**Exercise**
Could you output the rows from the line containing "Given: Click the" through the end of the rows, both included, as a numbered list with blank lines skipped and the pictures left out?

>> start

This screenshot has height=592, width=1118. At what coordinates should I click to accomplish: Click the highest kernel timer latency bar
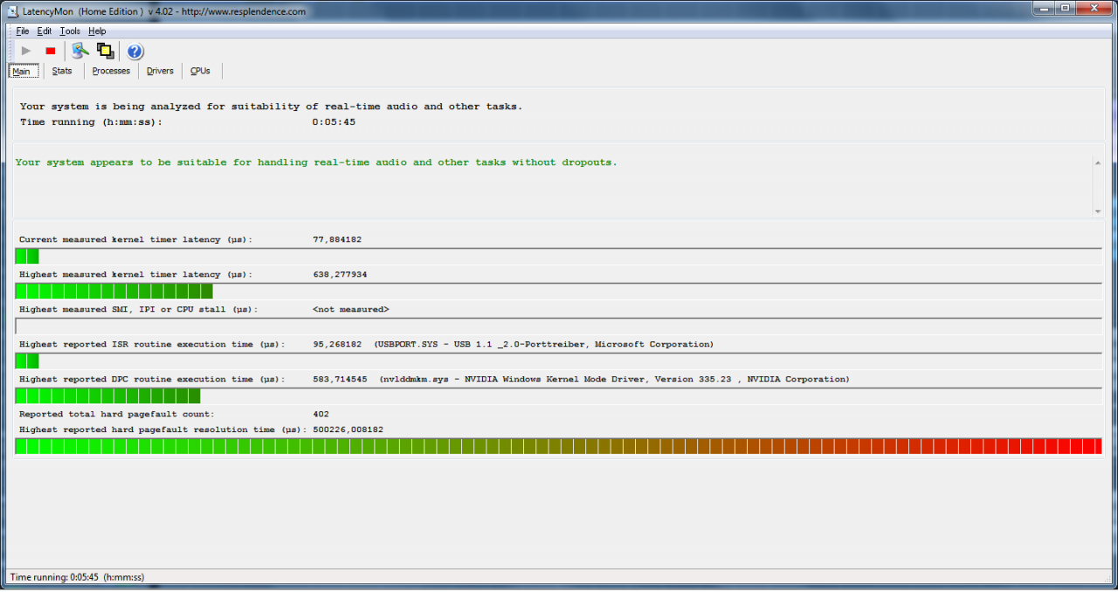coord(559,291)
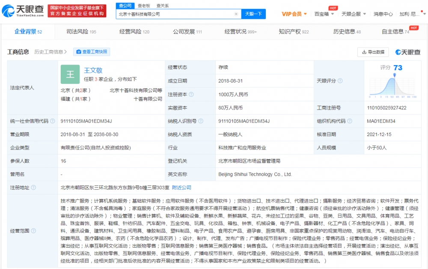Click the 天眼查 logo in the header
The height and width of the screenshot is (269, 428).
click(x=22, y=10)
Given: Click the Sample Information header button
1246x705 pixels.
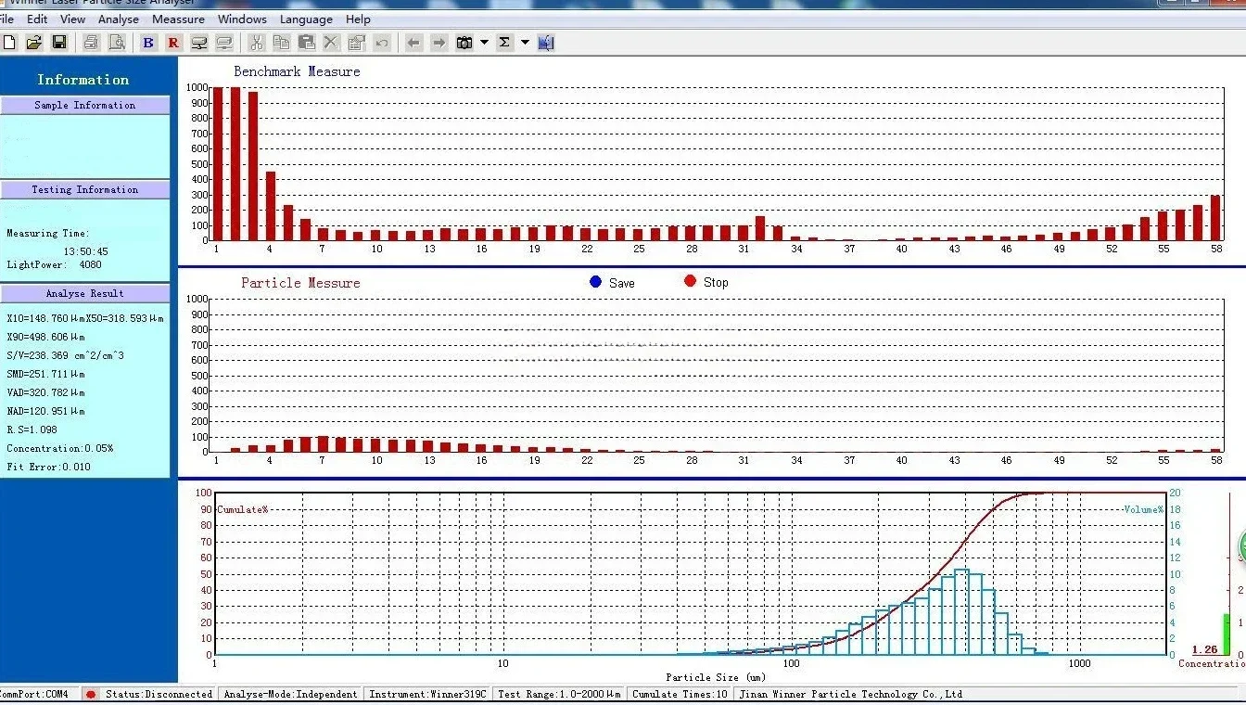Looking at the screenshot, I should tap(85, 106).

>> end

**Response to this task**
1. Given: Click the Sample Information header button
2. 1246x705 pixels.
3. Looking at the screenshot, I should tap(85, 106).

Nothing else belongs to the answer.